WORK TO COMPLETE => Word for word, set down the entries that follow.

==== DATA PROVIDED ====

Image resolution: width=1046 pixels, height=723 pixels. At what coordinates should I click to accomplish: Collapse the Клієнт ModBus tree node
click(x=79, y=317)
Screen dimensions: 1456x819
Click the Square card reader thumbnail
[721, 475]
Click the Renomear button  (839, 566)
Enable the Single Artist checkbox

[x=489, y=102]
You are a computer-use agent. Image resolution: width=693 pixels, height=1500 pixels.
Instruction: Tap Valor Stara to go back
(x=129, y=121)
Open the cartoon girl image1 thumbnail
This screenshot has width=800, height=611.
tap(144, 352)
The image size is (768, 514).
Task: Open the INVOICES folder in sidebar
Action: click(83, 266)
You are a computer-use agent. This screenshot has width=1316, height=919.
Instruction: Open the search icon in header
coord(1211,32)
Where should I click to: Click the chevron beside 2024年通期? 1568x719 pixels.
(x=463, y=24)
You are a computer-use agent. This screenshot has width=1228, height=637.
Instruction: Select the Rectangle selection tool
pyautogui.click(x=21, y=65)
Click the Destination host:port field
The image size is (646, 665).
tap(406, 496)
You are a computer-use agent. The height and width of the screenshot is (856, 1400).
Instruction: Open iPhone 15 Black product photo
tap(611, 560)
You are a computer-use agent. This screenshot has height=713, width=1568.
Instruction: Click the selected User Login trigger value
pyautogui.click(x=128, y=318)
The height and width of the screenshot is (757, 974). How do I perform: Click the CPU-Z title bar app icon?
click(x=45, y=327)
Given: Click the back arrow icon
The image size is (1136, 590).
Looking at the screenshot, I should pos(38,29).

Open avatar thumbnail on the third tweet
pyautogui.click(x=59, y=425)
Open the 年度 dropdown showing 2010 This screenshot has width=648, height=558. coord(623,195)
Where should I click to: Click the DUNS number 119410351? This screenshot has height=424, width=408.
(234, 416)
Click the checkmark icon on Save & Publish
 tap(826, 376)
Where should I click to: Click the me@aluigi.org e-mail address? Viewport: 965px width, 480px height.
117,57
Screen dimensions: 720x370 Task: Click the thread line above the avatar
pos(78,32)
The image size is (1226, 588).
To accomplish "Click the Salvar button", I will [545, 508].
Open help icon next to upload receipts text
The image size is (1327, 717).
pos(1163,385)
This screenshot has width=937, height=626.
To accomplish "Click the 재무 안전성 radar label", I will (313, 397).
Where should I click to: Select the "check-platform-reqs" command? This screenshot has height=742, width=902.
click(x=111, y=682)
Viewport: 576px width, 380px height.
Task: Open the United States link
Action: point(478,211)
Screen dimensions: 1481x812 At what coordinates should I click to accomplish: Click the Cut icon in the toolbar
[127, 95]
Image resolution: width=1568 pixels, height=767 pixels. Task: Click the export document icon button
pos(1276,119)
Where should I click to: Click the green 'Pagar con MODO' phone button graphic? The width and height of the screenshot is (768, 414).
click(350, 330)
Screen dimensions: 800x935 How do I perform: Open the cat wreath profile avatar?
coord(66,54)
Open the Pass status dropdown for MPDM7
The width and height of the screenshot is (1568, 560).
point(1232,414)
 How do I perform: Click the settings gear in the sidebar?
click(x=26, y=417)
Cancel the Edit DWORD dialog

====

EXERCISE SOLUTION =>
Image resolution: width=1046 pixels, height=723 pixels. At what coordinates should I click to accomplish: Collapse the Клієнт ModBus tree node
click(x=79, y=317)
Screen dimensions: 1456x819
Click the Square card reader thumbnail
[721, 475]
Click the Renomear button  (839, 566)
Enable the Single Artist checkbox

[x=489, y=102]
You are a computer-use agent. Image resolution: width=693 pixels, height=1500 pixels.
Instruction: Tap Valor Stara to go back
(x=129, y=121)
Open the cartoon girl image1 thumbnail
This screenshot has width=800, height=611.
tap(144, 352)
The image size is (768, 514).
Task: Open the INVOICES folder in sidebar
Action: click(83, 266)
You are a computer-use agent. This screenshot has width=1316, height=919.
Instruction: Open the search icon in header
coord(1211,32)
Where should I click to: Click the chevron beside 2024年通期? 1568x719 pixels.
(x=463, y=24)
You are a computer-use agent. This screenshot has width=1228, height=637.
Instruction: Select the Rectangle selection tool
pyautogui.click(x=21, y=65)
Click the Destination host:port field
The image size is (646, 665).
tap(406, 496)
You are a computer-use agent. The height and width of the screenshot is (856, 1400).
Instruction: Open iPhone 15 Black product photo
tap(611, 560)
You are a computer-use agent. This screenshot has height=713, width=1568.
Instruction: Click the selected User Login trigger value
pyautogui.click(x=128, y=318)
The height and width of the screenshot is (757, 974). How do I perform: Click the CPU-Z title bar app icon?
click(x=45, y=327)
Given: Click the back arrow icon
The image size is (1136, 590).
Looking at the screenshot, I should pos(38,29).

Open avatar thumbnail on the third tweet
pyautogui.click(x=59, y=425)
Open the 年度 dropdown showing 2010 This screenshot has width=648, height=558. coord(623,195)
Where should I click to: Click the DUNS number 119410351? This screenshot has height=424, width=408.
(234, 416)
Click the checkmark icon on Save & Publish
 tap(826, 376)
Where should I click to: Click the me@aluigi.org e-mail address? Viewport: 965px width, 480px height.
117,57
Screen dimensions: 720x370 Task: Click the thread line above the avatar
pos(78,32)
The image size is (1226, 588).
To accomplish "Click the Salvar button", I will [545, 508].
Open help icon next to upload receipts text
The image size is (1327, 717).
pos(1163,385)
This screenshot has width=937, height=626.
To accomplish "Click the 재무 안전성 radar label", I will (313, 397).
Where should I click to: Select the "check-platform-reqs" command? This screenshot has height=742, width=902.
click(x=111, y=682)
Viewport: 576px width, 380px height.
Task: Open the United States link
Action: point(478,211)
Screen dimensions: 1481x812 At what coordinates should I click to accomplish: Click the Cut icon in the toolbar
[127, 95]
Image resolution: width=1568 pixels, height=767 pixels. Task: Click the export document icon button
pos(1276,119)
Where should I click to: Click the green 'Pagar con MODO' phone button graphic? The width and height of the screenshot is (768, 414).
click(350, 330)
Screen dimensions: 800x935 How do I perform: Open the cat wreath profile avatar?
coord(66,54)
Open the Pass status dropdown for MPDM7
The width and height of the screenshot is (1568, 560).
point(1232,414)
 How do I perform: Click the settings gear in the sidebar?
click(x=26, y=417)
Cancel the Edit DWORD dialog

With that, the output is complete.